I have a dataframe in the following form:
index client_ip http_response_code
2022-07-23 05:10:10+00:00 172.19.0.1 300
2022-07-23 06:13:26+00:00 192.168.0.1 400
... ... ...
I need to group by clientip and count the number of occurences of number 4xx in the column response, namely the times of occurences of integers start with 4.
What I have tried is the following:
df.groupby('client_ip')['http_response_code'].apply(lambda x: (str(x).startswith(str(4))).sum())
But I get the following error:
AttributeError: 'bool' object has no attribute 'sum'
However, if let’s say that I need to find the number of occurences of 400, then the following does not give any error, although is still boolean:
df.groupby('client_ip')['http_response_code'].apply(lambda x: (x==400).sum())

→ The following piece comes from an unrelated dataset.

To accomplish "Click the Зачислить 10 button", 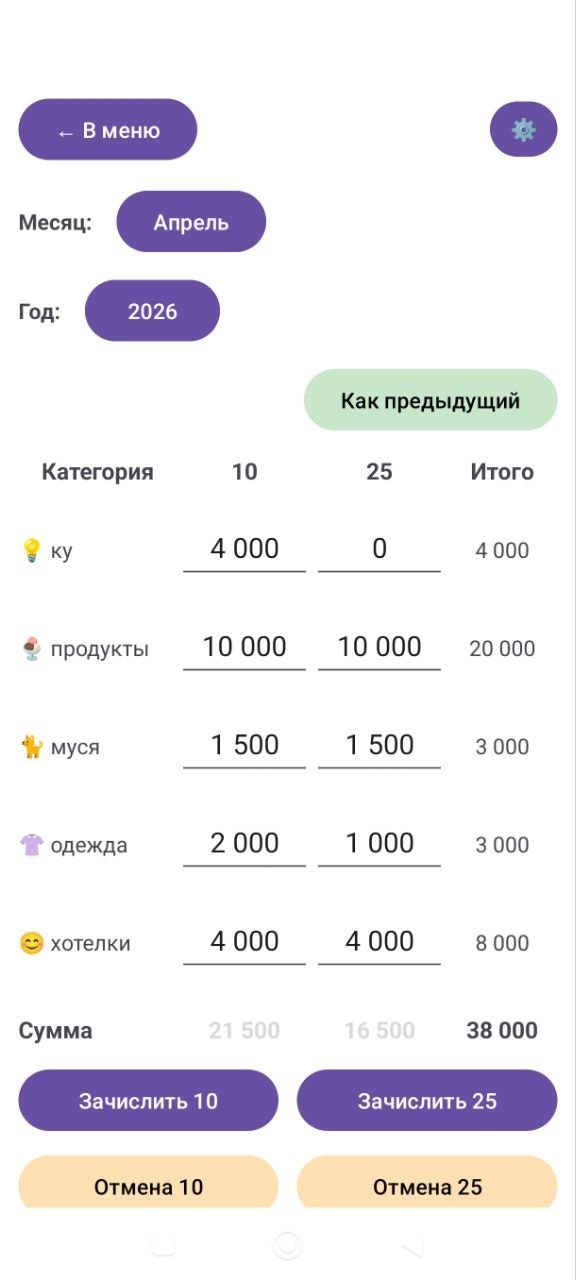I will pos(147,1100).
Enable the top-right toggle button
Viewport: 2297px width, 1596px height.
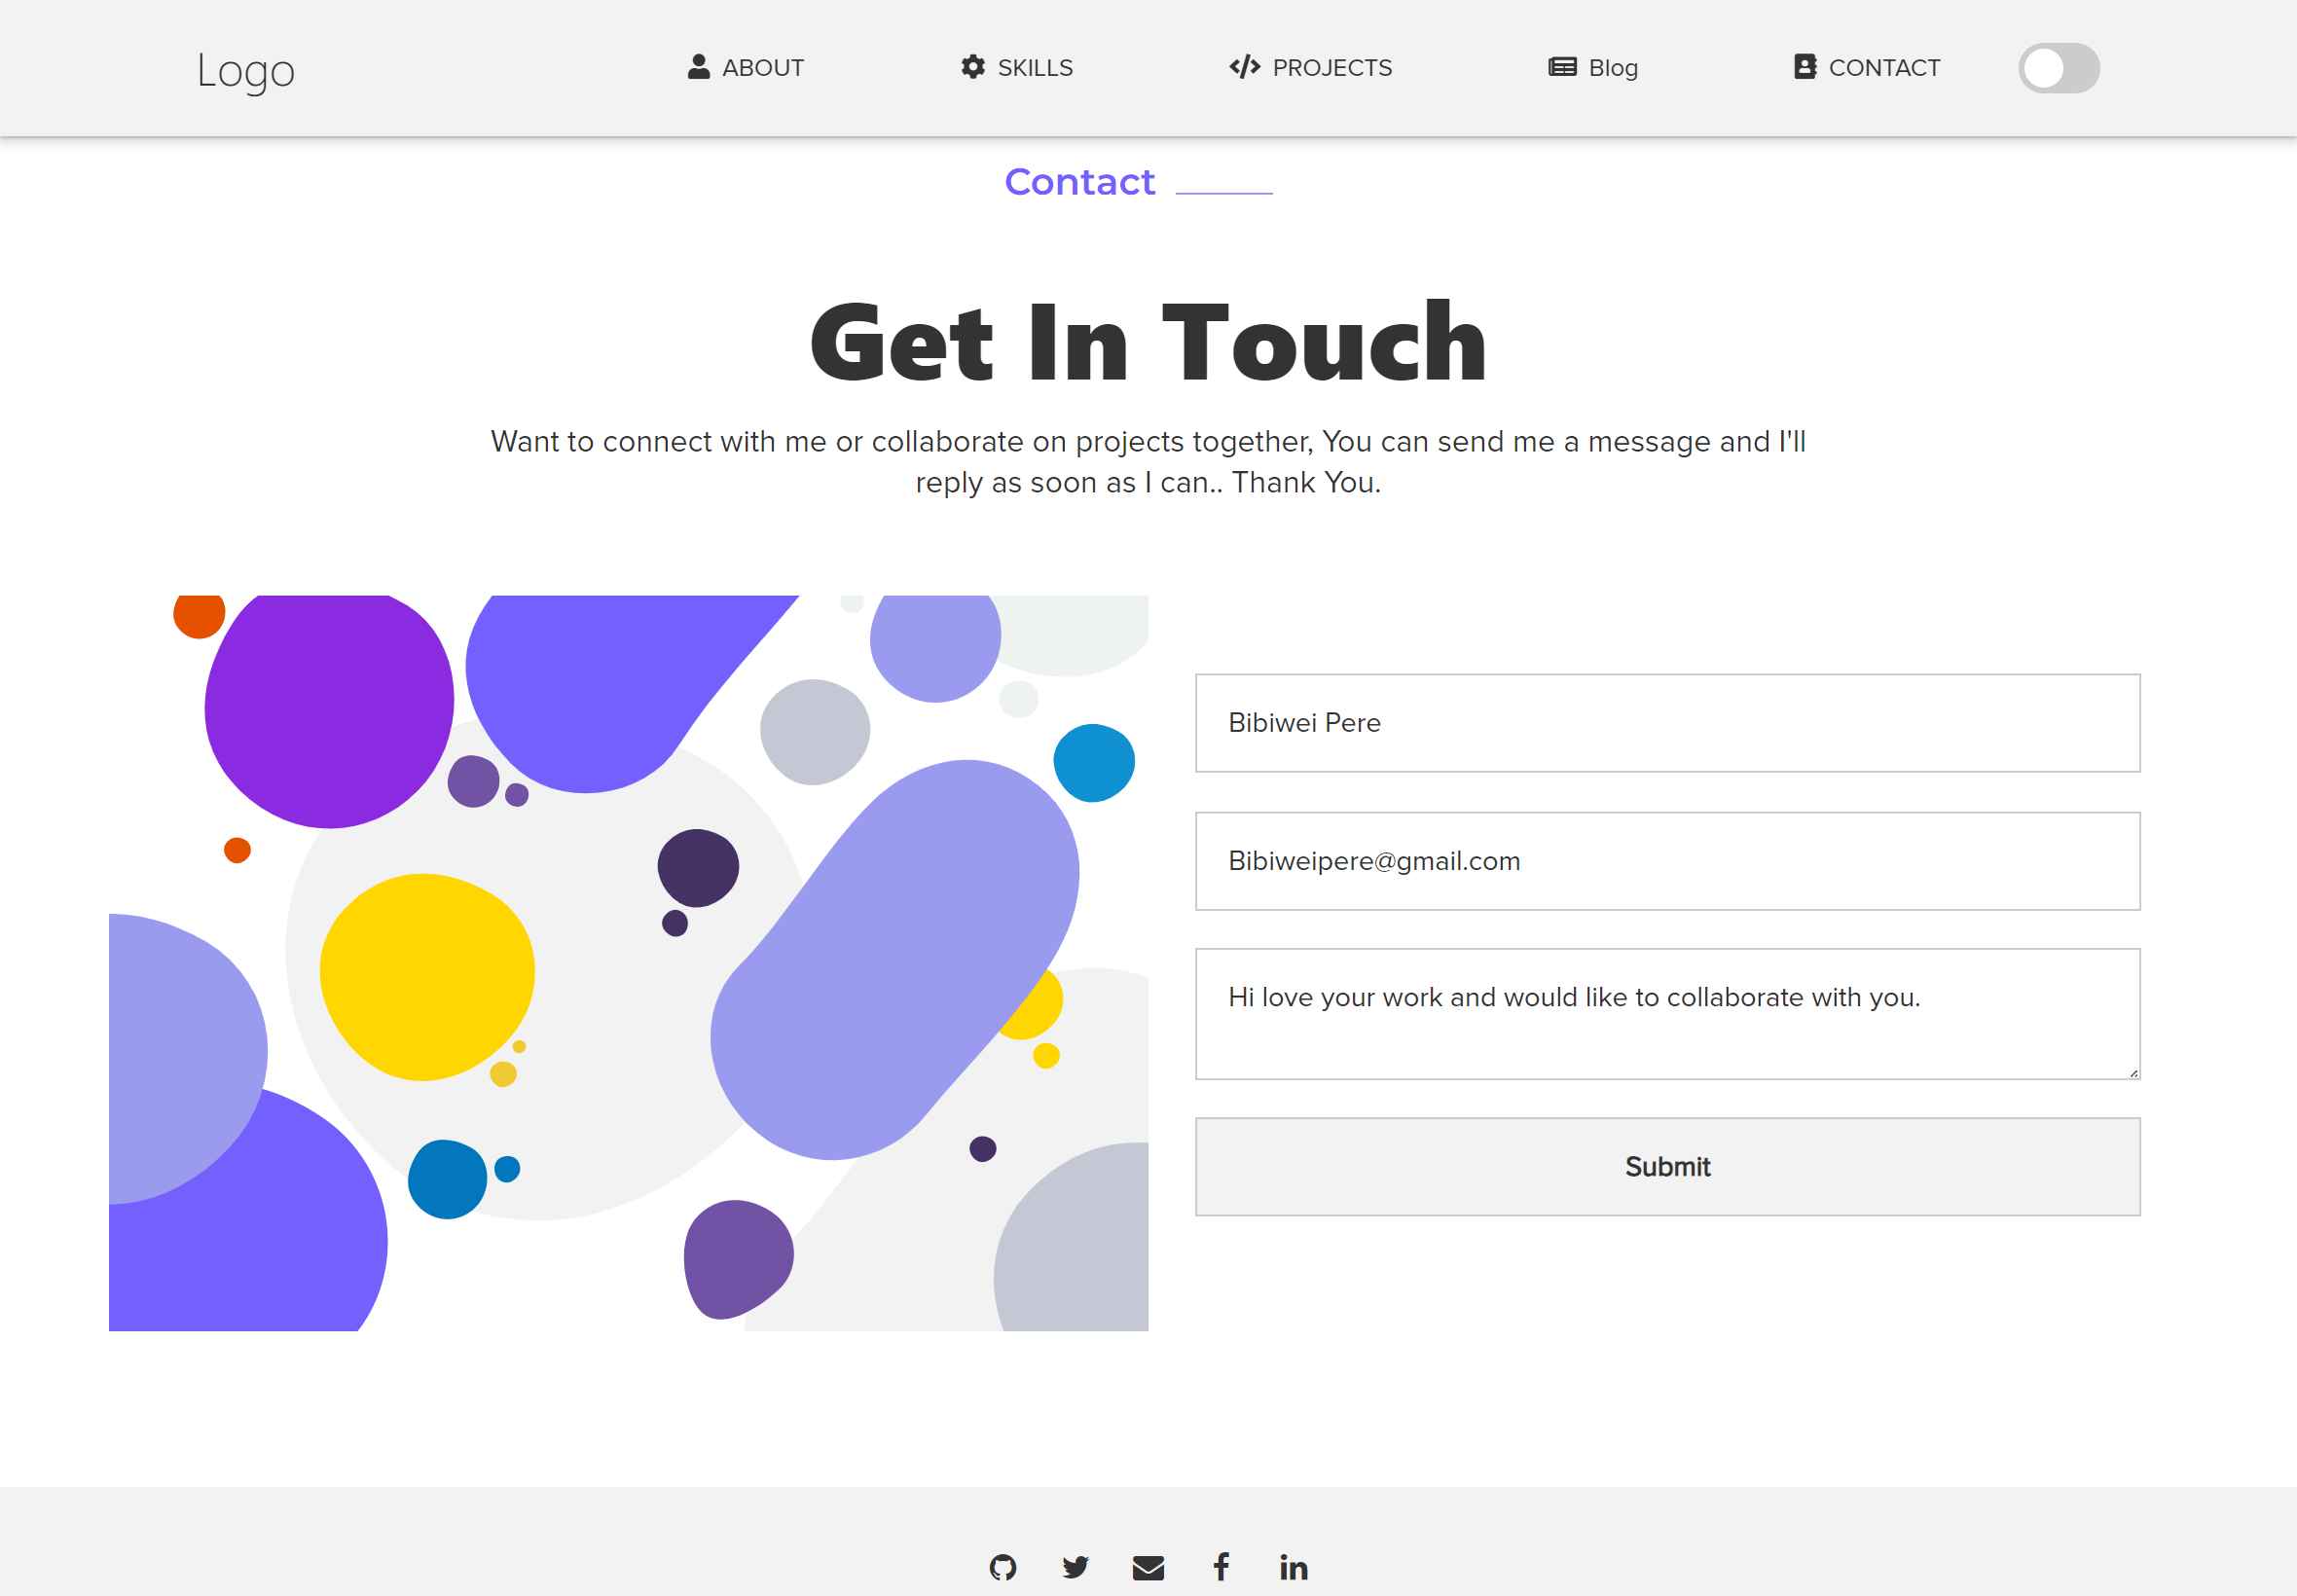[x=2060, y=68]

Any idea of what is wrong here?
>Solution :
Any idea of what is wrong here?
Your function get Series as input, comparing it against value gives Series of boolean values, which could be summed, using str functions gives str, which has not .sum. Use .astype(str) to convert each value into str rather than whole Series, example
import pandas as pd
df = pd.DataFrame({"User":["A","A","B"],"Status":[400,301,302]})
grouped = df.groupby("User")["Status"].apply(lambda x:x.astype(str).str.startswith("4").sum())
print(grouped)
output
User
A 1
B 0
Name: Status, dtype: int64